Ora, não demorou nada, foi o mesmo que bater com olho de machado! Foi tiro e queda! Quando o carteiro chegou ao céu, a resposta bateu na terra. Particularmente, eu não creio que tenha sido interferência de Deus, por motivos óbvios, e muito menos ainda do diabo, por motivos mais óbvios ainda, mas caiu um raio no cabaré, vindo sabe-se lá de onde, que mandou tudo pelos ares. Dai para o judiciário foi só um pulo de sapo.

Coitado do Meritíssimo (não confundir com meretrício) Juiz que se viu numa enrascada. O Pastor, para tirar o dele da reta, negou que tivesse alguma culpa e disse, textualmente, que as orações não valiam de nada. Já a dona do puteiro, para contrariar a lógica, dizia que as orações tinham força pra tudo. Agora durma com um barulho desses! A Pecadora empedernida tinha mais fé que o Levita! Não seria melhor trocarem de lugar? Parece-me que a prostituta tinha mais méritos para a pregação, que seu oponente.

O Juiz ficou mais perdido que grilo, atravessando viveiro de pássaros. Estava tão convencido da materialidade do crime, que não tinha dúvidas de que o mandante era o pastor, faltava só a presença do executor.

Ora, acusar Deus de um crime não é matéria fácil nem para os maiores juristas do planeta. Então como acusar um Ser Plenipotenciário e de lambuja invisível?

A arma do atentado era outro inconveniente de improvável perícia. Como diz a Lena: tudo acaba sobrando para o judiciário. Seria melhor resolver isso na Vara de Família numa audiência de conciliação.

Aqui em Aracaju, num conhecido bairro da Zona Sul tem uma praça. Em cada canto da praça, há um importante empreendimento que atrai muita gente. Num dos cantos, tem uma Igreja Católica, no ângulo oposto da diagonal, funciona uma Igreja Evangélica, e nos dois cantos dos lados adjacentes, temos um cabaré e um terreiro de macumba.
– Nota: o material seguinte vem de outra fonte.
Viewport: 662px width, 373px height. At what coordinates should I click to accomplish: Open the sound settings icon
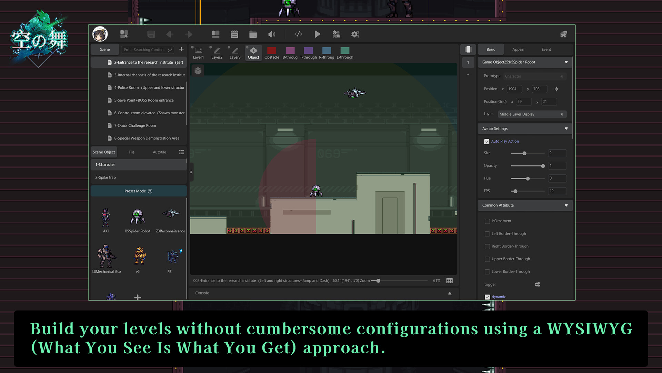(272, 34)
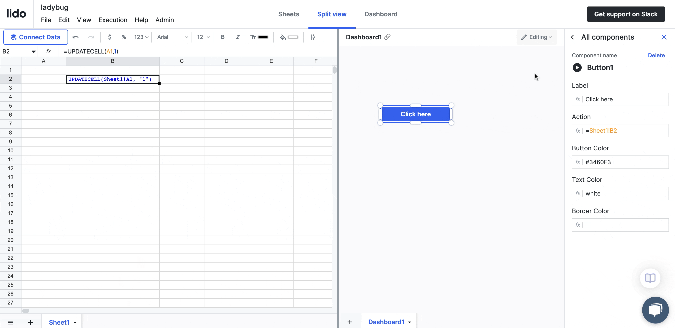Click Delete component link
Image resolution: width=675 pixels, height=328 pixels.
[656, 55]
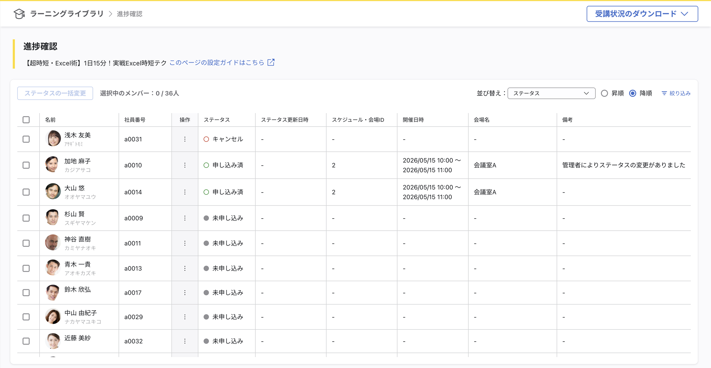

Nada me parece mais paradoxal e improvável de acontecer igual em qualquer outra parte do mundo. De especial, existe a pacífica convivência e as meninas do puteiro são as mais ecléticas e versáteis, pois frequentam os outros três empreendimentos numa boa! O Evangelho que serve para as puritanas serve igualmente para as mundanas.

Antes que me esqueça, o nome da praça é Praça dos Quatro Poderes! Com essa, botaram Brasília no chinelo!

Quem é da paz do Senhor, que seja; quem for da Eucaristia, que continue sendo; quem gostar da Pomba Gira, que goste mais ainda e quem for do balacubaco da rebimboca da tatarineta, que se converta se puder. Sejam felizes, amem-se, convivam em paz. Somos todos filhos de Um mesmo Deus Supremo que é Amor. Em algum canto dos Evangelhos está escrito: “Os publicanos e as meretrizes vos precedem nos reino de Deus”.

Que ninguém se imiscua a ser juiz da fé do próximo. Vivemos num país heterogêneo e essa treta não se resolverá na vara terráquea.